Plus de 1 600, dont des scientifiques et des ingénieurs, ont été amenés aux États-Unis dans le cadre de l’opération Paperclip pour aider à gagner la guerre froide grâce à leurs compétences techniques. Par exemple, le Pentagone a amené le spécialiste des fusées Wernher von Braun en Amérique avec sa nouvelle épouse, ses parents et son frère. Von Braun, dont l’équipe en Allemagne a utilisé le travail forcé pour construire des fusées V-2 pour Hitler, est devenu un héros du programme spatial américain et a fait l’objet d’un film Disney et d’un article de couverture du magazine Time.

Tous les nazis aux dossiers blanchis ne se sont pas aussi bien comportés.

Le Dr Konrad Schafer, qui a été amené dans une base militaire du Texas en raison de son expérience en médecine aéronautique, a été renvoyé en Allemagne parce que les responsables militaires américains n’étaient pas impressionnés par son travail.


Comme l’auteur Eric Lichtblaua l’écrit dans son livre de 2014 « The Nazis Next Door » (« Les nazis d’à côté »), les Américains étaient prêts à ignorer les affirmations des procureurs de Nuremberg selon lesquelles Schafer avait des liens avec des atrocités médicales, mais ils ne pouvaient pas tolérer son manque de « sens scientifique ».

Les États-Unis contre les Juifs

Les nazis ont également trouvé du travail après la guerre en dirigeant certains des mêmes camps où les Juifs avaient été massacrés sous le Troisième Reich. Le général de l’armée américaine George Patton a été chargé des camps de personnes déplacées (DP) dans les zones occupées par les Américains, comme Dachau et Bergen-Belsen, où les survivants juifs ont été détenus de force pendant des semaines ou des mois après leur « libération ».

Certains des mêmes gardes qui supervisaient les camps de la mort d’Hitler et les mêmes médecins nazis qui ont commis des atrocités médicales occupaient les installations du DP.

Les Juifs portaient toujours leurs uniformes rayés et recevaient de maigres rations dans les camps. Lorsqu’ils se sont tournés vers le marché noir pour obtenir plus de nourriture, la police allemande a été envoyée pour sévir dans les installations du DP à Stuttgart et à Landsberg.

Earl Harrison, un enquêteur envoyé par le président de l’époque, Harry Truman, a précisé :

« Nous semblons traiter les Juifs comme les nazis les ont traités, sauf que nous ne les exterminons pas. »

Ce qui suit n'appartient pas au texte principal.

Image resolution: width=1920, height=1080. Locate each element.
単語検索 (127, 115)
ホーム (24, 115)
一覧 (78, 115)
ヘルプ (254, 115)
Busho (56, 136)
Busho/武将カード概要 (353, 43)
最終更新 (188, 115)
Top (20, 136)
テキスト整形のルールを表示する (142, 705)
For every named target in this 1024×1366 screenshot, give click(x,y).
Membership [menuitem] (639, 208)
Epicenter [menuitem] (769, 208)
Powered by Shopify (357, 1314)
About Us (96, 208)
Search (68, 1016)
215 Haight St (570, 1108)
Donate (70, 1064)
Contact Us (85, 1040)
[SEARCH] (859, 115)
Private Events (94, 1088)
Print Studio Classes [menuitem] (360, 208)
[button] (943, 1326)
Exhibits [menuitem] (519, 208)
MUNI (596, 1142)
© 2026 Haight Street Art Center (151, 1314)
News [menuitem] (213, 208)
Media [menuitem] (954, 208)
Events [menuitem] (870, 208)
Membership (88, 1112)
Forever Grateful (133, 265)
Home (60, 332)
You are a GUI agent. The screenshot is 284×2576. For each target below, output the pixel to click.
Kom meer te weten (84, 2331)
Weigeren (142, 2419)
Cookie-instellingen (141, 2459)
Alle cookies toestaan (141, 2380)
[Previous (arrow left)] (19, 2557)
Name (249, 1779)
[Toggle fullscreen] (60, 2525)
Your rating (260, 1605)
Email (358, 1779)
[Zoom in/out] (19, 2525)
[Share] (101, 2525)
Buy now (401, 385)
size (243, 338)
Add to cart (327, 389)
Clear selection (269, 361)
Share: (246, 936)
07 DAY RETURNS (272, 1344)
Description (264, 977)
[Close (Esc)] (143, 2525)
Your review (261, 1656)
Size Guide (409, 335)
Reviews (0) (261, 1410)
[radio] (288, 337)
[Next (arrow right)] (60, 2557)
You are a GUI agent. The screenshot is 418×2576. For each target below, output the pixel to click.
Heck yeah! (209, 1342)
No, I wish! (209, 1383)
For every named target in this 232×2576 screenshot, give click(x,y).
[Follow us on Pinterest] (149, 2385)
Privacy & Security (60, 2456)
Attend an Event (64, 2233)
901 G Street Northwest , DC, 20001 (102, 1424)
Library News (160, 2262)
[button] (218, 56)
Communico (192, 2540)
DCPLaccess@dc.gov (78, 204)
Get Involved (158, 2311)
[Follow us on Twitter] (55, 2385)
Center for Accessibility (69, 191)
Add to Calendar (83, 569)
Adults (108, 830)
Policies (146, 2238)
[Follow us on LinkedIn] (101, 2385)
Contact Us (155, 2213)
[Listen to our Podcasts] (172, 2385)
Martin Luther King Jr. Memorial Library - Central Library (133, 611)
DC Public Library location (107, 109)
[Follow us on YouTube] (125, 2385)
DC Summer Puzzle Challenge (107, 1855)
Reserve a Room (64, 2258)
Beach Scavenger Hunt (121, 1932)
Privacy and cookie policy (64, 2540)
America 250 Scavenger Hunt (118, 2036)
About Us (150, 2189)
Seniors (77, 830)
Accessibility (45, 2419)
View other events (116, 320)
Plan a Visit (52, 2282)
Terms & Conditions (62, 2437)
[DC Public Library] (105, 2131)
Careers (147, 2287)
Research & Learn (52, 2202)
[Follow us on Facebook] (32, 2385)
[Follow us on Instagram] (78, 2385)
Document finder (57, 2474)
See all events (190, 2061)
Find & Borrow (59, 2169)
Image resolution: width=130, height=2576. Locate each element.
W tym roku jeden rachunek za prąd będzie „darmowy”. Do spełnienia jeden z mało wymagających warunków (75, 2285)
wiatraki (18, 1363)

Patton a été « furieux » par le rapport critique, a déclaré Lichtblau à NPR dans une interview de novembre 2014.

« Harrison et ses semblables croient que la personne déplacée est un être humain, ce qu’il n’est pas », a écrit le héros de guerre américain dans son journal.

« Et cela s’applique particulièrement aux Juifs, qui sont inférieurs aux animaux. »

Comme les scientifiques de l’opération Paperclip, de nombreux espions nazis de la CIA ont été transférés aux États-Unis. Parmi ces nouveaux Américains figuraient Tscherim Soobzokov, un Circassien de la région russe de Krasnodar, surnommé le Führer du Caucase du Nord, et Otto von Bolschwing, l’un des principaux collaborateurs d’Adolf Eichmann, qui a contribué à l’élaboration de la politique nazie concernant le traitement des « juifs » allemands.

Un officier de la CIA écrivait :

« Nous prendrons n’importe quel homme qui nous aidera à vaincre les Soviétiques – n’importe quel homme, quel que soit son bilan nazi. »

Le collaborateur nazi ukrainien Nikolay Lebed, qui avait des liens présumés avec les meurtres de masse de Juifs et de Polonais pendant la guerre, a été amené en Amérique en 1949. Son passé n’était pas un mystère. L’armée américaine l’aurait qualifié de « sadique bien connu » et la CIA l’aurait appelé « Diable ». Mais il était considéré comme trop précieux en tant qu’agent anti-soviétique, de sorte que la CIA a bloqué son expulsion lorsque les autorités américaines de l’immigration ont décidé d’enquêter quelques années plus tard.

Lebed a vécu sous la protection des États-Unis, il est mort à l’âge de 89 ans à Pittsburgh.

Utiles et pas si ennemis que ça !

Le FBI, sous la direction de J. Edgar Hoover, s’est également appuyé sur un réseau d’espions et d’informateurs nazis et a aidé à les protéger des poursuites et de la déportation.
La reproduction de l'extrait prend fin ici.